Cookbooks

Rumours that French cuisine is hidebound by tradition and resting on its 3-star laurels are quashed in Katrina Meynink's Bistronomy: French Food Unbound (Murdoch Books).

The Australian foodwriter's essays on the bistronomy movement and recipes from 30 of the world's leading chefs, including New Zealander Dan Pearson, explain what bistronomy is about.

It's about serious food that does not take itself too seriously.

It's about local food direct from the farmers or foraged nearby, using humble as well as expensive ingredients, but it is not necessarily about simple food as the recipes indicate.

The chefs can spherify, foam and gel with the best and their food is creative and edgy but is affordable.

The menus are often set or limited and the restaurants small and unadorned, often in places undergoing urban renewal, and may even be temporary pop-ups.

This new generation of chefs are culinary artists, the author says, but eschew the celebrity chef and signature dish ethos as well as the hushed, plush temple of gastronomy.

The recipes are not ones most of us would cook at home: Shaun Kelly's veal tongue with pea ice from Paris, American Ari Taymor's halibut confit with fermented corn, or Australian Luke Burgess' black trevally roe, sea urchin, green almond essence and seablite.

A fascinating book about a new wave of cuisine led by young chefs that we can see happening here and there in New Zealand.

 


Many ingredients have been named superfoods for the high amounts of nutrients and antioxidants they contain, and many cookbooks feature them.

Rena Patten's latest cookbook Superfoods: 7 essential ingredients for living well (New Holland) focuses on some unusual ones as well as some well-known - broccoli, kale, quinoa, amaranth, chia, seaweed and raw cacao.

Raw cacao, in the form of unroasted beans (nibs) or powder, is said to have more nutrients than the roasted and processed form found in chocolate, which includes other things such as sugar.

Patten uses them in mole-type sauces for meat, baking and drinks as you might use cocoa.
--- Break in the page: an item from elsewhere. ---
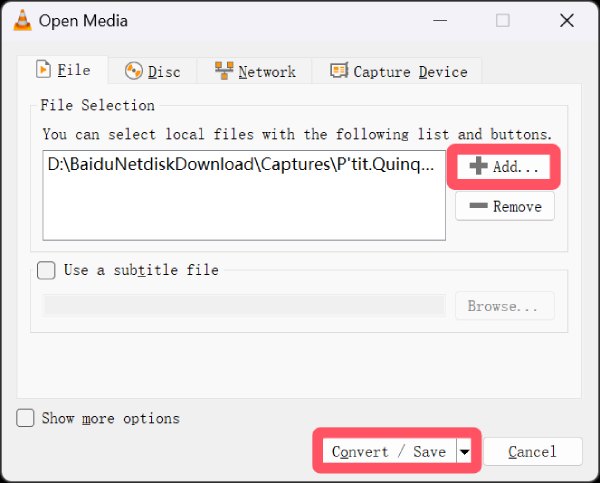Click the File tab's document icon

[x=44, y=70]
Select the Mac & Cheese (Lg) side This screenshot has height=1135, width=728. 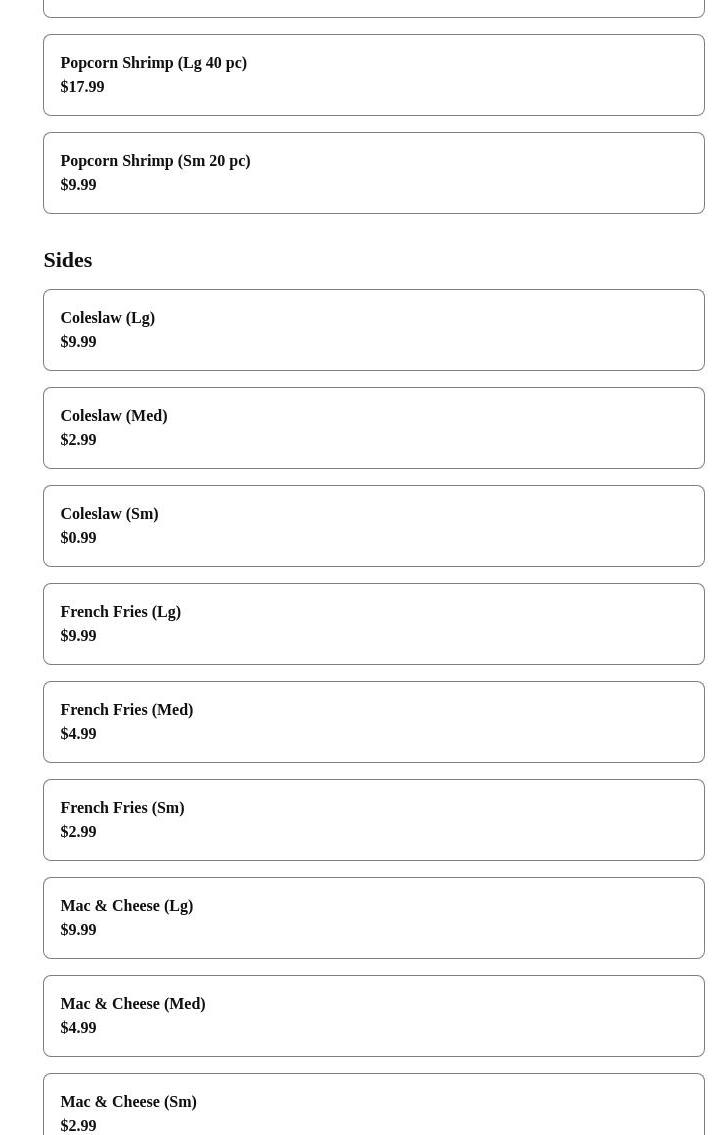coord(373,918)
The recipes are straightforward, often simple and usually healthy, as you would expect.

There are salads such as broccoli, beetroot and feta with a horseradish dressing, or kale, chickpea and carrot with a simple vinaigrette, many soups such as chicken shiitake and seaweed soup, or coconut and vegetable soup with amaranth, chia desserts and so on.

A useful book with attractive photographs but spoiled by the lack of a good index.

 


For vege growers and cooks, Simon Rickard's Heirloom Vegetables: A guide to their history and varieties (Penguin) is a useful and fascinating book.

There are backgrounds and histories: did you know that for about 9000 years peas were eaten dried and it was only around 1600 that the wealthy indulged in fresh peas?

The nightshade family includes tomatoes, potatoes, capsicums and chillies, cape gooseberries and tomatillos that all originated in the Americas, and eggplants.

These were developed in west Asia and spread east and west from there in many different shapes and colours.

Many of the older varieties are described.

It is an Australian publication so not all the varieties may be available.

 


Fermentation, a process brought about by helpful bacteria, has been used to preserve foods for thousands of years and is still used in things such as wine, salami, cheese, kimchi, sauerkraut, pickles, yoghurt and sourdough.

These days it is often for the flavour and texture or the health and probiotic benefits sought, rather than the preservative qualities.

Fermentation for Beginners (Drakes Press) is a step-by-step guide to fermenting food.

The recipes fall into sections: vegetables and fruit, dairy, beans such as tofu, tempeh and miso, sourdough breads and biscuits, meats and fish, vinegars and cider, beer or wine.

An interesting book for those who like to experiment.